- Origin: United States
- Genres: Other
- Years active: 2005–2008
- Labels: None
- Past members: Nikki Jean Dice Raw John McGlinchey Khari Mateen Joe Baldacci Dominic Angelella

= Nouveau Riche (Philadelphia band) =

Nouveau Riche was a short-lived band based in Philadelphia that featured Dice Raw. He founded the band, initially named the Disease, in 2005. Nouveau Riche opened for the Roots at the Kimmel Center. It released two extended plays (EPs), Nouveau Riche Longtail and Free Money, before disbanding in 2008. The band was also nominated for the 2007 Okayplayer Music Awards in the Rookie of the Year category, but lost to Gym Class Heroes. A full-length release called Bankrupt was planned but never released.

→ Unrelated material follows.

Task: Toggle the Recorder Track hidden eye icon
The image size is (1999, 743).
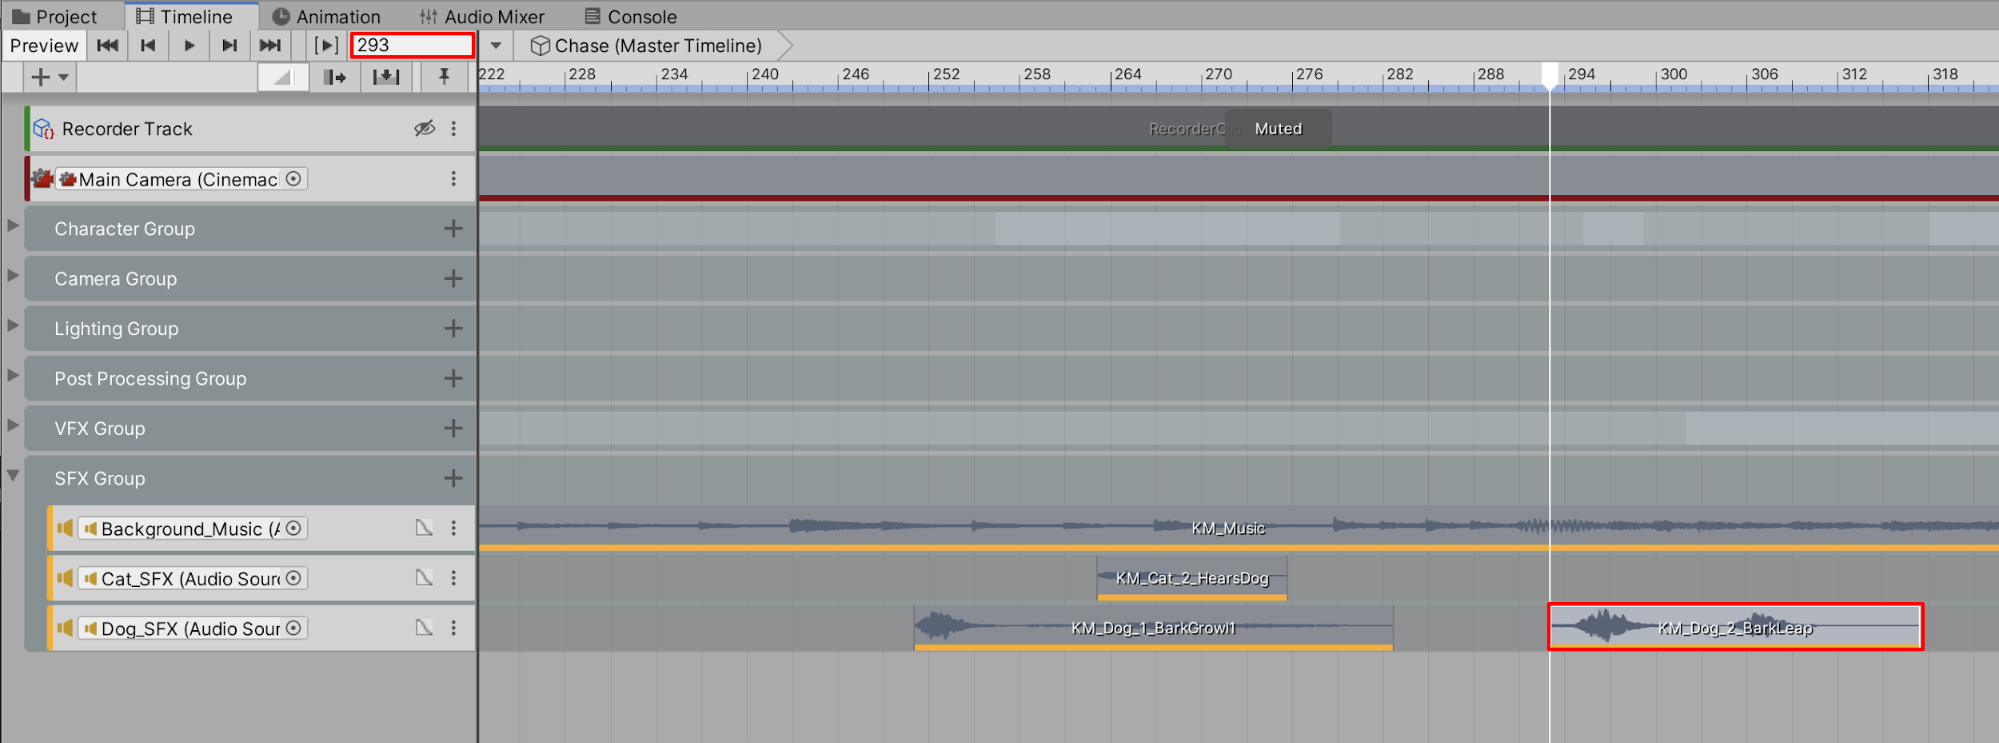Action: click(x=425, y=128)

Chase Hoffberger of The Austin Chronicle said their music "melds hip-hop and tripped-out rock music, yet this isn't trip-hop. More like interstellar pop on a positive tip." In a review for the Chronicle, he wrote that "Nikki Jean surely owns any stage she steps on. With bass amps on rattle and hum and a frantic Dominic Angelella nearly playing his guitar out of commission, Jean danced, jived, confessed, and belted all the energy a Midwest girl could bring to a troupe from Philly."